Review of Local Hero

Local Hero (1983)
Whimsy galore
31 July 2007
Warning: Spoilers
Whimsicality walks a tightrope in the cinema: your cute is my twee. Bill Forsyth's attempt to update Ealing comedy falls off the tightrope because the screenplay, his own work, is muddled, compromised and fails to give the audience the steers it needs and deserves. His whimsicality irritates.

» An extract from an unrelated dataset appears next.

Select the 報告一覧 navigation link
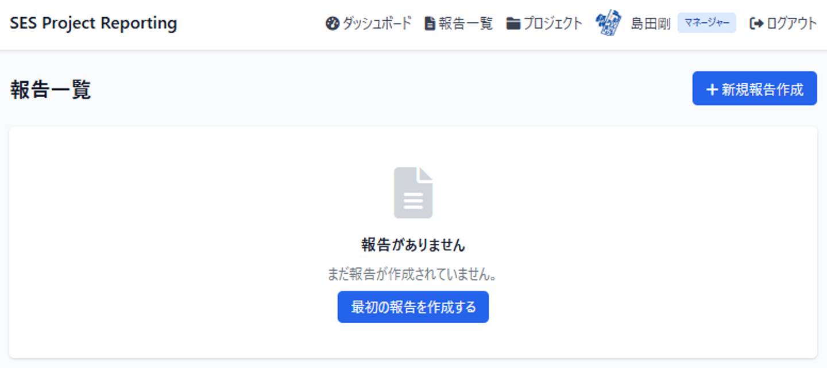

Forsyth is so in love with his "subtlety" that he cannot be seen to make his mind up about anything. Take the basic plot premise: Knox Oil & Gas, stridently established in the opening sequence as a money-mad Yankee corporation, is hellbent on turning a bleak but charming spot in western Scotland into a dock and refinery. (Curious siting for North Sea purposes, incidentally, but perhaps Arisaig and Morar were more photogenic than Helmsdale). So is this US invasion a good or bad thing? Ecologically sound, disruptive of a traditional way of life based on crofting and fishing, philistine? Or just what these backward folk need to shake them up? We don't know at the off, and we don't know at the end. Do the villagers welcome their windfall, dread the loss of their community? We don't know- ever. They seem, apart from Lawson their omnicompetent negotiator, indifferent or obtuse like a herd of sheep, barely differentiated. Even Fulton Mackay, who threatens to derail Knox's plans by hanging on to his beach, seems to be more baffled than outraged by the business.

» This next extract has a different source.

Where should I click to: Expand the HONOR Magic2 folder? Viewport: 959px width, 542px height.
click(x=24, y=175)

And here is the crucial way in which Forsyth differs from Sandy Mackendrick in "Whisky Galore!", the comparison for which critics grasped. The islanders of Todday are agents, not victims. They plunder the Scotch and hoodwink those who come to retrieve it by a hundred clever means while wearing down Captain Waggett's moral resistance. And this is illustrated by a brilliantly plotted and photographed collection of incidents.

It may be objected that Forsyth's is not a message film about pollution or cultures clashing, and that we should study the human interest instead: the loneliness of the long-distance go-getter, and how it is chastened by contact with a more authentic, slower, saner way of living. But that noble-savagery stuff is not a strong enough to carry almost two hours of what is meant to be a comedy.

The sentimental nostalgia to which Macintyre succumbs at the end of "Local Hero" is based on no such re-orientation of the audience's sympathies as occurs in "Whisky Galore!", and is depicted with no such skill. He does not soak himself in the hamlet's way of life; he remains a pratfalling, gawping tourist when he is not briskly haggling with Denis Lawson, an accountant who apparently has plenipotentiary powers to sell the property.

When Latin American novelists lapse into implausibility, it's called magic realism. There's a wee dram too much of MR in this screenplay: are there no wider concerns about Knox's plans, no government inquiry, no save-the-harbour protests? Forsyth and Puttnam picture Riegert and his Scotch quisling/sidekick like Catholic friars trafficking with the Indians in "The Mission". It is patronising to them and insulting to the intelligent spectator. A film supposedly rooted in what is real and abiding, contrasted with Happer's neon-lit inferno, should have more respect for the givens of modern life, which include planning procedures.

With this film Forsyth and Puttnam began to court America, and one can almost hear the Hollywood money urging them to beef up the belly laughs for the multiplex crowd. Hence, one guesses, the subplot about Happer's demented shrink: matter so coarse and stupid that it is fit only for the likes of Terry Gilliam. Lancaster became more and more intense vocally as his physical vigour waned, and he overbalances this movie: you keep waiting for him to turn up in his chopper and shoot a little vim into the wan, whimsical string of incidents.

Riegert appears bemused throughout as if the switch from "Animal House" was too much, too soon. As usual in a Puttnam production, the women are remote goddesses or walk-ons, and the subject is male befriending and jockeying. Other "meeting cute" moments are tossed in, such as the Russian fishermen's visit, to compensate for the lack of real tension and jeopardy in the primary encounter.

The trademarked off-beat moments are mainly cursed by the magic-realist taint too. Why would Urquhart hide his second role as an accountant? What is the frisson in a character as undeveloped as Seagrove's having mermaid toes? What besides PC dictated making the minister black, a circumstance as unlikely as the demographics of 'Ballymory'?

The cinema-going public never got on to Bill Forsyth's wavelength. He duly went Stateside, along with Puttnam (for a brief reign as the Savonarola of Columbia Pictures) but Forsyth was no defter at conveying the moods of quiet places and lives there than in the Highlands. Since 1993 his only feature has been a sequel to "Gregory's Girl", the film which bankrolled "Local Hero".

He might have fared better if he had stayed in Scotland, gone into TV drama and cured Scottish Television of its obsession with Glasgow murderers. But there is a gulf of snobbery between telly and "film", and Forsyth tumbled into it.